Reporting pays par pays public pour lutter contre l’évasion fiscale des entreprises multinationales

Note de position « Reporting pays par pays public pour lutter contre l’évasion fiscale des entreprises multinationales
Les 14 raisons pour lesquelles la France doit soutenir cette proposition », par les membres de la Plateforme Paradis Fiscaux et Judiciaires

 

Contexte
Une grande partie des multinationales parvient aujourd’hui à éviter de payer l’ensemble de ses impôts en transférant ses bénéfices dans des territoires où ils ne sont pas ou peu imposés. Si elles peuvent le faire, c’est entre autres du fait de leurs moyens considérables, de la grande mobilité de leurs capitaux et surtout de l’absence de transparence sur les activités de leurs différentes entités. Ces pratiques privent chaque année les pays riches comme les pays en développement de centaines de milliards d’euros de recettes fiscales : l’Etat français perd pour sa part entre 40 et 60 milliards par an , l’équivalent du budget de l’éducation nationale.
Le reporting pays par pays est une recommandation historique des organisations de la société civile engagées dans la lutte contre l’évasion fiscale des entreprises multinationales. Il s’agit d’obliger les entreprises à rendre publiques des informations comptables précises concernant leurs activités (notamment le chiffre d’affaires, le profit, le nombre l’employés et les impôts payés) dans chaque territoire où elles sont implantées de manière à mesurer si les impôts versés correspondent à la réalité de l’activité économique de l’entreprise.
Les régions françaises ont été les premières à se mobiliser pour exiger cette transparence de leurs partenaires financiers.

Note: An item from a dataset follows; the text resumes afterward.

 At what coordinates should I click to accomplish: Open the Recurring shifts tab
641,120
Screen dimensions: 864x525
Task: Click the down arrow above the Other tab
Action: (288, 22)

En 20113, dix d’entre elles avaient voté des délibérations exigeant des banques avec lesquelles elles travaillaient de publier des informations pays par pays, suivi par une vingtaine de villes. A partir de 2013, la France s’est positionnée au niveau européen comme leader sur le sujet : elle a non seulement été le premier pays européen à introduire cette obligation pour les établissements financiers dans sa loi bancaire de juillet 20134 mais a également, en parallèle, joué un grand rôle dans l’introduction d’une obligation similaire pour les banques européennes, introduite dans la directive CRD IV en juin 2013.
Le reporting pays par pays tout secteur mais non public, tel que recommandé par l’OCDE et par le G20 et adopté en France dans le cadre de la loi de finances 2016 n’est pas suffisant. En effet, selon ce modèle, les informations demeurent confidentielles et ne sont échangées qu’entre administrations fiscales. Cette confidentialité nuit au principe même du reporting en tant qu’instrument censé dissuader les entreprises multinationales de recourir à des montages complexes pour échapper à l’impôt et devant permettre à toutes les parties prenantes (y compris aux investisseurs et aux salariés) d’avoir accès aux informations. Par ailleurs, cette obligation ne devrait s’appliquer qu’aux entreprises dont le chiffre d’affaires est supérieur à 750 millions d’euros, ce qui ne représente que 10 à 15% des entreprises multinationales de l’aveu même de l’OCDE.
La proposition de reporting pays par pays tout secteur présentée par la Commission européenne le 12 avril 2016 est également incomplète : elle prévoit d’exiger des entreprises multinationales qui ont des activités en Europe un reporting public dont le périmètre se borne aux pays de l’Union européenne où elles sont implantées et aux paradis fiscaux d’une liste européenne qui reste encore à définir. Ce reporting “à trous” ne permettra pas de relever le défi de la transparence : pire, il s’agit d’un encouragement à délocaliser des bénéfices dans des pays, hors Union européenne, pour lesquels aucune information ne sera demandée.